Electrocatalytic and photocatalytic activity of CuTiO3 perovskites for complete degradation of methylene blue under sunlight irradiation

Abstract

This study aims to synthesize inexpensive copper titanate (CuTiO₃) perovskites as photocatalysts by a simple solvothermal method by varying the molar ratios of Cu²⁺ (0.10, 0.15, and 0.20 M) for degradation of methylene blue dye. By using XRD, FESEM, EDS, HRTEM, SAED, FTIR, UV-visible, PL, XPS, EIS, CV, and BET analyses, the relevant perovskites' structural, morphological, optical, and catalytic characteristics were studied. CuTiO₃ has a monoclinic structure based on a structural study using XRD, and SEM and HR-TEM studies show an irregular sphere-like morphology. At a CuTiO₃-modified carbon paste electrode, the electrochemical behaviour of MB was studied. 0.20 M CuTiO₃ perovskites revealed superior photocatalytic activity compared to 0.10 M CuTiO₃ and 0.15 M CuTiO₃. Based on the outcomes of the BET, PL, EIS, and ˙OH trapping analyses, the enhanced photocatalytic activity was primarily ascribed to the high surface area, effective separation of photo-induced electron–hole pairs, and generation of highly active hydroxyl radical species in 0.20 M CuTiO₃ perovskites. Experimental parameters including 0.20 M CuTiO₃ perovskite dosage, the MB dye solution's starting concentration, and pH were changed to ascertain the optimal conditions for photocatalytic degradation.

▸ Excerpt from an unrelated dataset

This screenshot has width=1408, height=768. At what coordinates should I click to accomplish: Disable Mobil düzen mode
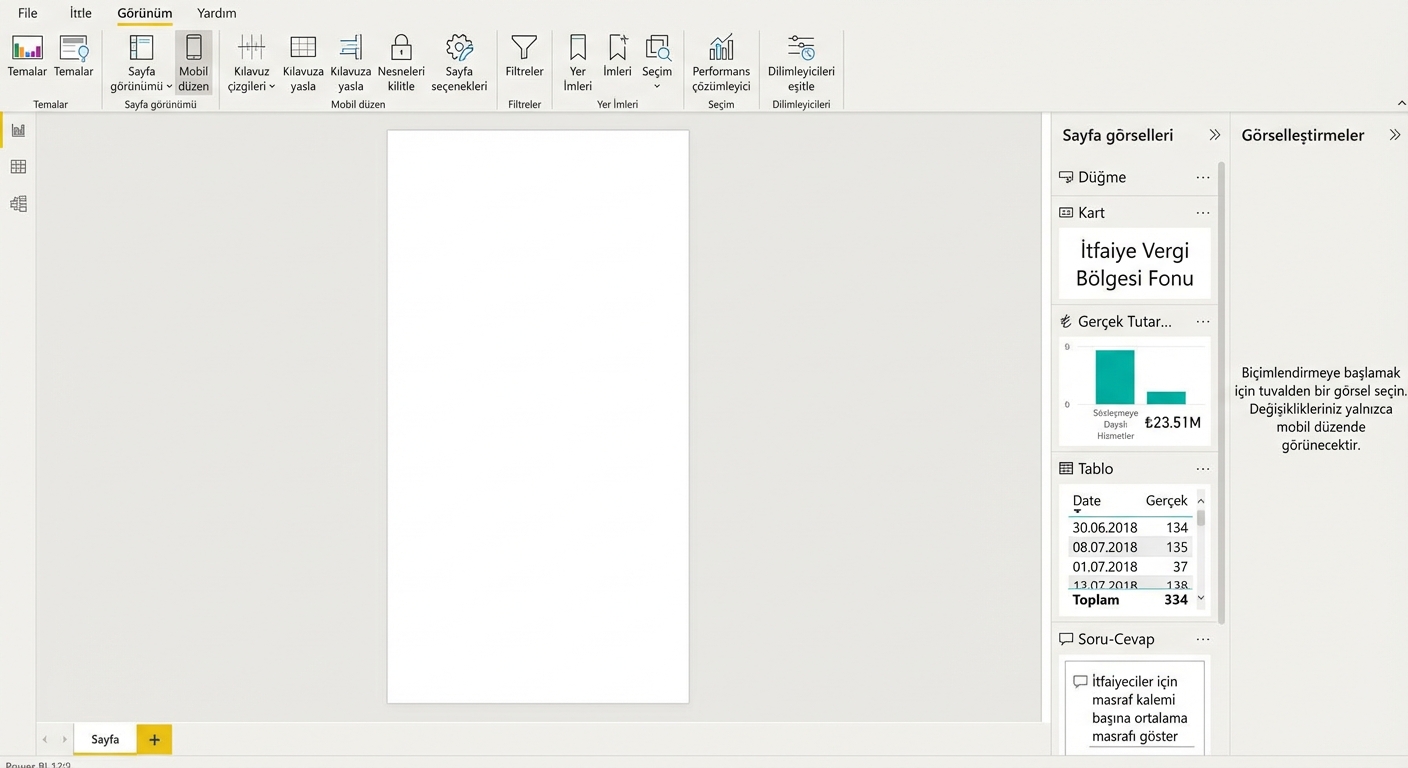tap(193, 60)
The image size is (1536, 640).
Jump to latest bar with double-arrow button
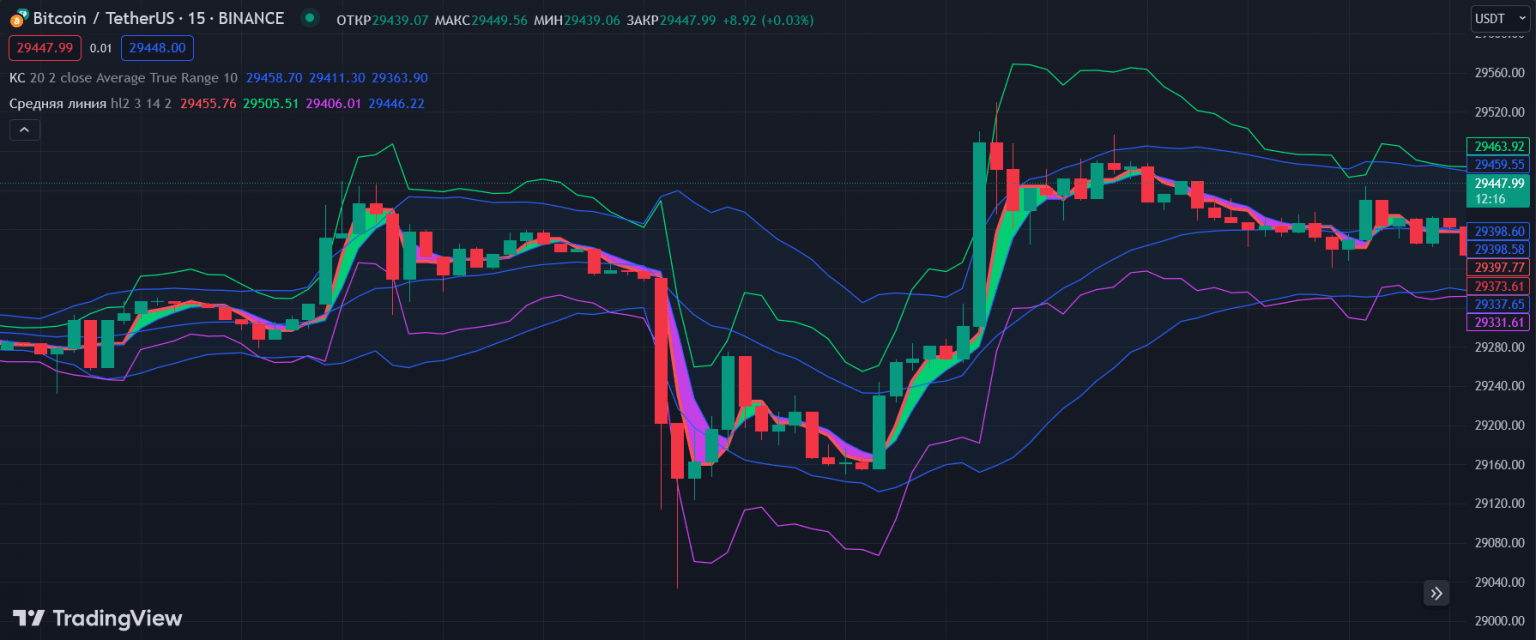tap(1437, 593)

The findings show that the MB dye completely (98.56%) degrades in aqueous solution when exposed to sunlight for 60 minutes. The reusability of the as-prepared 0.20 M CuTiO₃ was also investigated to ensure its stability during the degradation of MB. Furthermore, the scavenger experiment verified that hydroxyl radicals were key players in the degradation process. The proposed photocatalytic degradation mechanism for MB dye using 0.20 M CuTiO₃ perovskites is provided. Therefore, it can be very interesting for research on energy and environmental applications in the future.